Copy exactly the lines of the data below that run from the line holding "Open the partially" through the line holding "The image size is (467, 832).", both ends included.

> [Source material]:
────────────────
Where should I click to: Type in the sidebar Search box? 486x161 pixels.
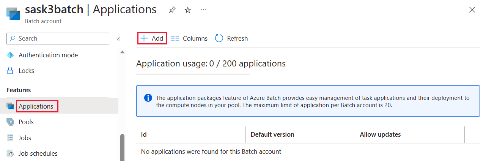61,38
────────────────
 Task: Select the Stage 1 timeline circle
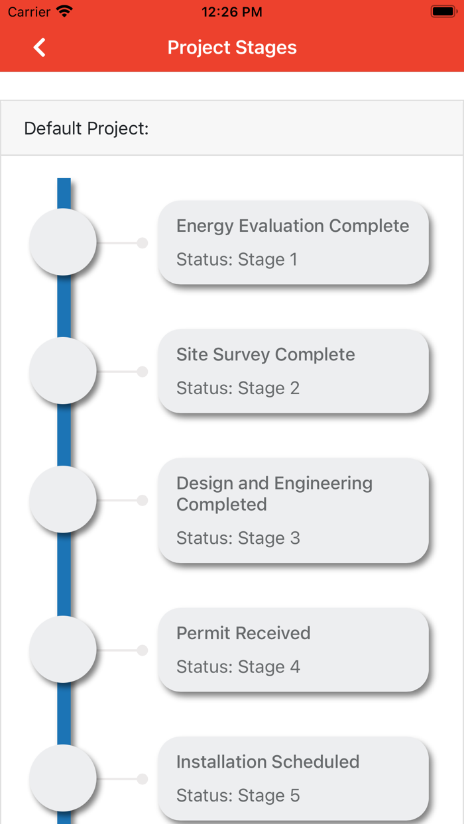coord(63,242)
────────────────
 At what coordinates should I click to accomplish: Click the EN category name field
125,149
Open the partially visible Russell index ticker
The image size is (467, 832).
────────────────
> [Response below]:
Open the partially visible Russell index ticker
The image size is (467, 832).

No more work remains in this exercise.